Because printf returns the number of characters written, in this case 5.

It gets even more obvious with void functions. If I have a function void foo, then

foo(bar, baz, quux);

should be the same as

;

I.e. since foo returns nothing, I should be able to replace it with nothing without changing the meaning of the program.

It is clear, then, that neither printf nor foo are referentially transparent, and thus neither of them are pure. In fact, a void function can never be referentially transparent, unless it is a no-op.
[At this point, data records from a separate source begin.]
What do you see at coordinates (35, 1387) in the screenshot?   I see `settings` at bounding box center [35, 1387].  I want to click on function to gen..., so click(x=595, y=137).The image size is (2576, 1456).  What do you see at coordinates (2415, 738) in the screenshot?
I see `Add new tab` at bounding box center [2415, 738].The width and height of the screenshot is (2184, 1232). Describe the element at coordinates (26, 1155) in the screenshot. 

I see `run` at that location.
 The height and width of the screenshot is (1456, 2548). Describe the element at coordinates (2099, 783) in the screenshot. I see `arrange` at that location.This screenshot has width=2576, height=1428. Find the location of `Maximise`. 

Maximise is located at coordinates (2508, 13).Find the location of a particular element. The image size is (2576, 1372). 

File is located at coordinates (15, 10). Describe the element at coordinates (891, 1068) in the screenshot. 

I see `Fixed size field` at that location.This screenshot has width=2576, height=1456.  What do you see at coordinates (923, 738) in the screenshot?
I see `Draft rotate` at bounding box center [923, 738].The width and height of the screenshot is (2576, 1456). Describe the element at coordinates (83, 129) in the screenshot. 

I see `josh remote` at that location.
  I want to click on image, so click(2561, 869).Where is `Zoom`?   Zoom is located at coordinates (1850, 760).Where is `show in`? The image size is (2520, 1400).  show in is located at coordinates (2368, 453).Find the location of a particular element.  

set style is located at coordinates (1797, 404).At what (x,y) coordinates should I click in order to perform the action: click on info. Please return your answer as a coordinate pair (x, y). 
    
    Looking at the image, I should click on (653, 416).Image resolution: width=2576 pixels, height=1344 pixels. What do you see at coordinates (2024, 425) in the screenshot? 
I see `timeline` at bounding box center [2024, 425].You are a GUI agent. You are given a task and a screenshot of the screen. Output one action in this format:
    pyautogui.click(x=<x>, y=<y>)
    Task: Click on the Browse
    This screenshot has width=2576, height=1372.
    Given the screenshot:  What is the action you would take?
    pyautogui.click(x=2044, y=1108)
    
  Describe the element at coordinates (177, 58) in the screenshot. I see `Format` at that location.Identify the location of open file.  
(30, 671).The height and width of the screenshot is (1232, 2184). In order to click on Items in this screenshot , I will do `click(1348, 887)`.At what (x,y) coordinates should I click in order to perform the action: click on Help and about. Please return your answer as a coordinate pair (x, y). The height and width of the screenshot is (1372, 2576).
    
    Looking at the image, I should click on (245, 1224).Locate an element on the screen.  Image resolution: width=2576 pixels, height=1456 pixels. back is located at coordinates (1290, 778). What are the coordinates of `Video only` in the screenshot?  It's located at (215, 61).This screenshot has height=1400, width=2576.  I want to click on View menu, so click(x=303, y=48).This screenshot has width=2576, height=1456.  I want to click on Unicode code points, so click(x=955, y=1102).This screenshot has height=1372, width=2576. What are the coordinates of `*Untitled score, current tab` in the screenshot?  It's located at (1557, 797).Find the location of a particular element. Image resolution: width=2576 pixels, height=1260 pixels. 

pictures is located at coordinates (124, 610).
I find this definition much easier to handle as the one you gave. It also allows you to apply it at any granularity you want: you can apply it to individual expressions, to functions, to entire programs. It allows you, for example, to talk about a function like this:

func fib(n):
return memo[n] if memo.has_key?(n)
return 1 if n <= 1
return memo[n] = fib(n-1) + fib(n-2)

We can analyze the expressions that make up the function and easily conclude that they are not referentially transparent and thus not pure, since they use a mutable data structure, namely the memo array. However, we can also look at the function and can see that it is referentially transparent and thus pure. This is sometimes called external purity, i.e. a function that appears pure to the outside world, but is implemented impure internally.

Such functions are still useful, because while impurity infects everything around it, the external pure interface builds a kind of "purity barrier", where the impurity only infects the three lines of the function, but does not leak out into the rest of the program. These three lines are much easier to analyze for correctness than the entire program.

If the first condition is always true, are there any times the second condition is not true?

Yes

Consider simple code snippet below

public int Sum(int a, int b) {
Random rnd = new Random();
return rnd.Next(1, 10);
}

This code will return random output for same given set of inputs - however it does not have any side effect.

The overall effect of both the points #1 & #2 you mentioned when combined together means : At any point of time if function Sum with same i/p is replaced with its result in a program, overall meaning of program does not change. This is nothing but Referential transparency.

Problem with FP definitions is that they are very artificial. Each evaluation/calculation has side-effects on the evaluator. It's theoretically true. A deny of this shows only that FP apologists ignore philosophy and logic: an "evaluation" means changing of the state of some intelligent environment (machine, brain, etc). This is the nature of the evaluation process. No changes - no "calculi". The effect can be very visible: heating the CPU or its failure, shutting down the motherboard in case of overheating, and so on.

When you talk about referential transparency, you should understand that information about such transparency is available for human as a creator of the whole system and holder of semantical information and may be not available for the compiler. For example, a function can read some external resource and it will have IO monad in its signature but it will return the same value all the time (for example, the result of current_year > 0). The compiler does not know that function will return always the same result, so the function is impure but has referentially transparent property and can be substituted with True constant.

So, to avoid such inaccuracy, we should distinguish mathematical functions and "functions" in programming languages. Functions in Haskell are always impure and definition of purity related to them is always very conditionally: they are running on real hardware with real side-effects and physical properties, which is wrong for mathematical functions. This means that the example with "printf" function is totally incorrect.

But not all mathematical functions are pure too: each function which has t (time) as a parameter may be impure: t holds all effects and stochastic nature of the function: in common case you have input signal and have not idea about actual values, it can be even a noise.